A Wizard Alone by Diane Duane. ★★★★
There are two things you need to know about A Wizard Alone. The first is that it’s the sixth book in the Young Wizard series, which starts with So You Want to Be a Wizard, and that you should probably read the series in order. Secondly, there are two different versions of A Wizard Alone and the differences are significant. There is the original version and the New Millennium Edition. For this reread, I read the New Millennium Edition and I would advise you to do the same. (Note – a spoiler for the previous book, The Wizard’s Dilemma follows.)
“She felt as if there was some kind of thick skin between her and the world, muffling the way she knew she ought to feel about things… and she didn’t know what to do to get rid of it.”
Nita’s mother dies about a month before the start of this book, and she’s fallen into a depression. Meanwhile, Kit has started on a new assignment, looking for an autistic eleven year old potential wizard who’s been on Ordeal for three months now.

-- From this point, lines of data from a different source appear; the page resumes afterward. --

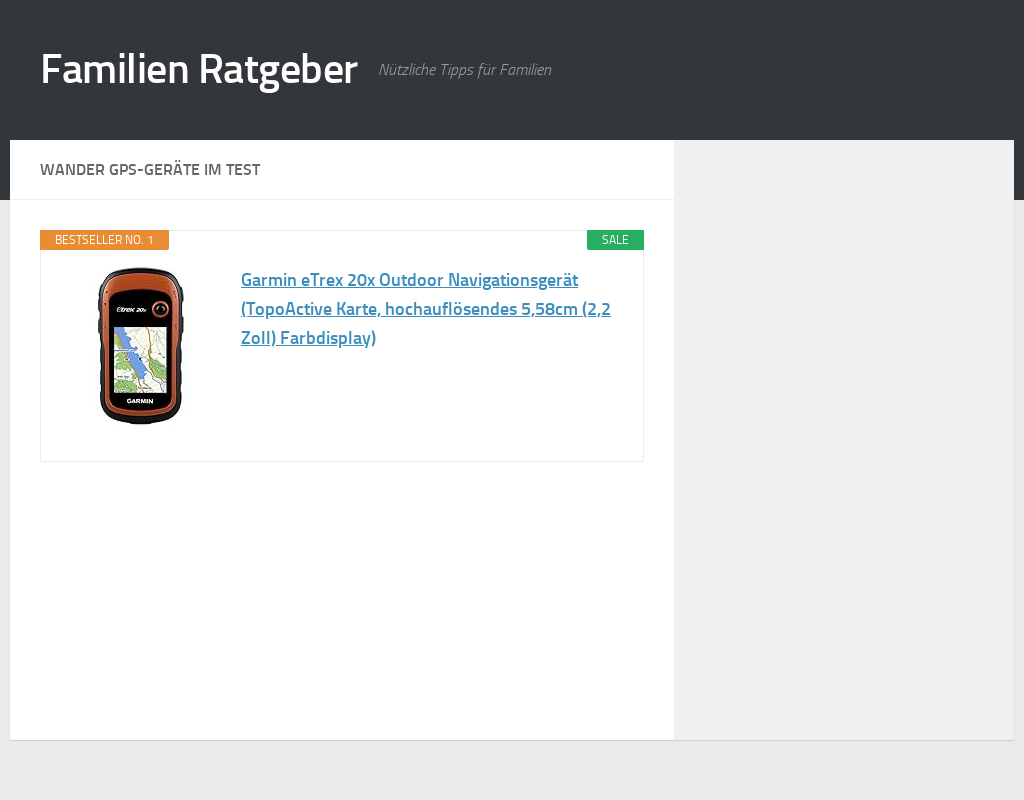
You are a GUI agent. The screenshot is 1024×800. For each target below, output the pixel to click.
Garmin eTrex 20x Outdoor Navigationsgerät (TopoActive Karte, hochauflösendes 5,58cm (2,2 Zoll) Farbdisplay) (426, 309)
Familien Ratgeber (199, 69)
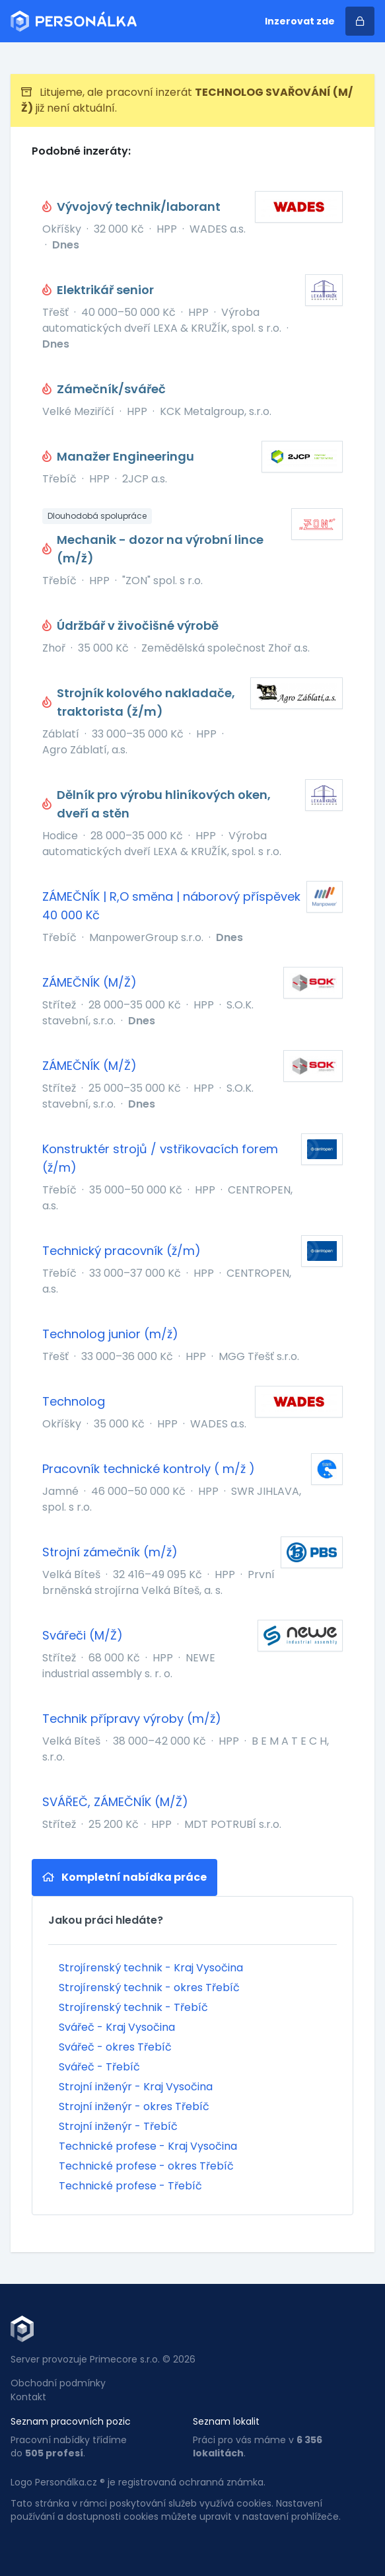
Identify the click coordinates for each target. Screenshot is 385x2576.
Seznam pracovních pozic (71, 2421)
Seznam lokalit (226, 2421)
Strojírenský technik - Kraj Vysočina (151, 1967)
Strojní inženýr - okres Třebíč (134, 2106)
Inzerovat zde (300, 21)
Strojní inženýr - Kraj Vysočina (136, 2086)
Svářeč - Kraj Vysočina (117, 2027)
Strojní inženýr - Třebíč (118, 2126)
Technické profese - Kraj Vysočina (148, 2146)
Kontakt (28, 2397)
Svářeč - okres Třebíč (115, 2047)
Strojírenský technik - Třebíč (133, 2007)
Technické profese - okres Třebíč (146, 2166)
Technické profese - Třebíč (130, 2185)
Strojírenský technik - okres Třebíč (149, 1987)
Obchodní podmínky (58, 2383)
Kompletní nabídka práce (124, 1877)
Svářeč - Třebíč (99, 2066)
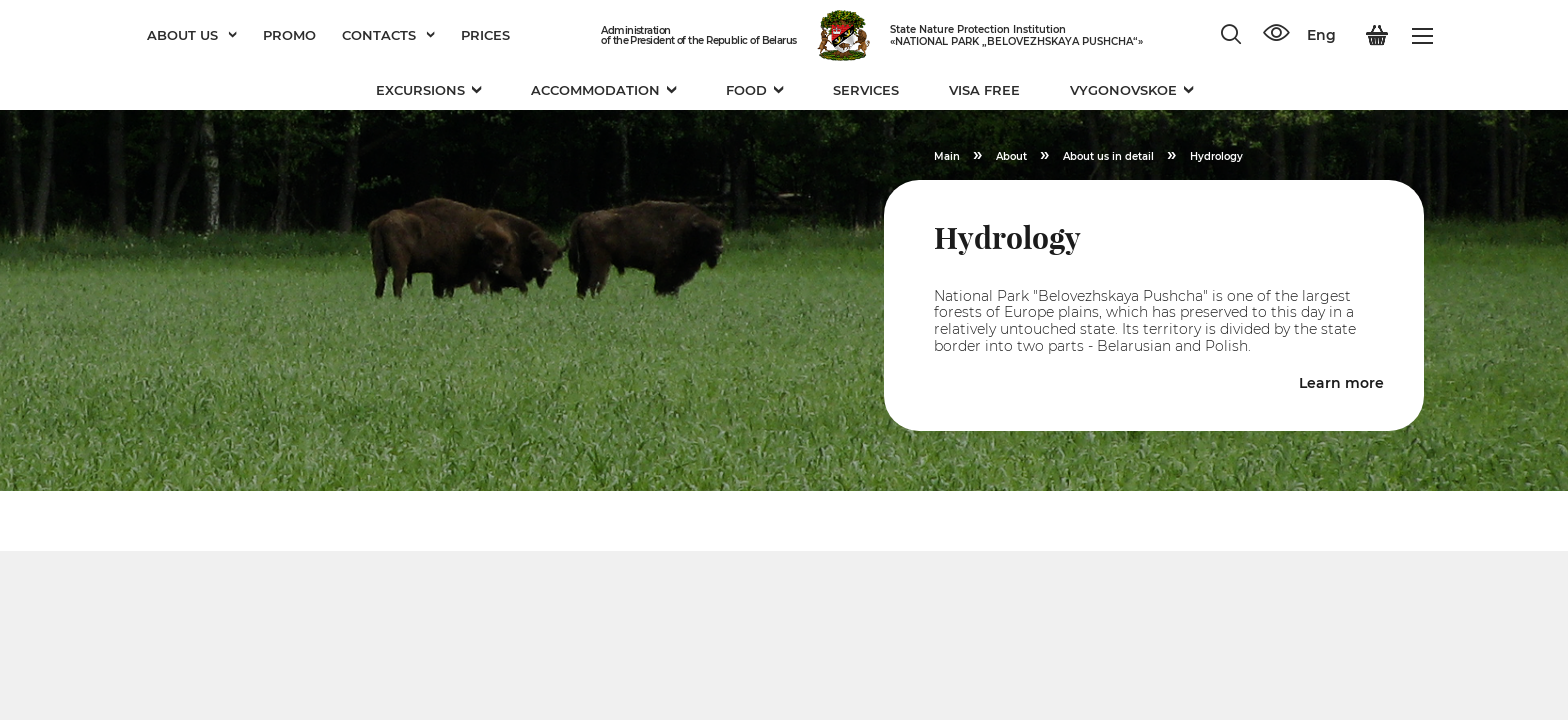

The differences between the two editions of the book have a lot to do with the autistic wizard, Darryl McAllister. The original had some serious problems with its portrayal of autism. When Diane Duane was reworking the series to set all of the books in the 2000s, she went back and on the advise of autistic readers changed parts of A Wizard Alone, in particular the ending. These two reviews are by autistic reviewers who compare and contrast the two versions depiction of autism. Note that both involve spoilers. If you have the option, I heavily recommend that you read the revised New Millennium Edition.
Given the weightiness of Nita’s initial sections, I really appreciated the lighter sections with Kit’s family. I love the ongoing humor with the disagreement between the TV and the remote, and I liked seeing more of his family’s dynamic. Ponch, Kit’s dog, has been playing a larger role since the last book, and I absolutely adore him. He’s got to be one of my favorite literary canines. Ponch has been going through changes with his owner being a wizard, and there’s a moving scene where he connects how he feels upset when is person is hurt to realizing that other people can be hurt as well. Yet through all of it, he remains such a recognizable dog, especially in his schemes to get more dog biscuits.
A Wizard Alone has a smaller scale than some of the other Young Wizard books. It’s not about millions of lives being at risk, but instead focuses on Nita, Kit, and Darryl. Possibly it was a bit slower because of this, but it’s still a book that I really enjoyed.
I highly recommend this series for a lot of reasons I’ve already gone over in my reviews of the previous books.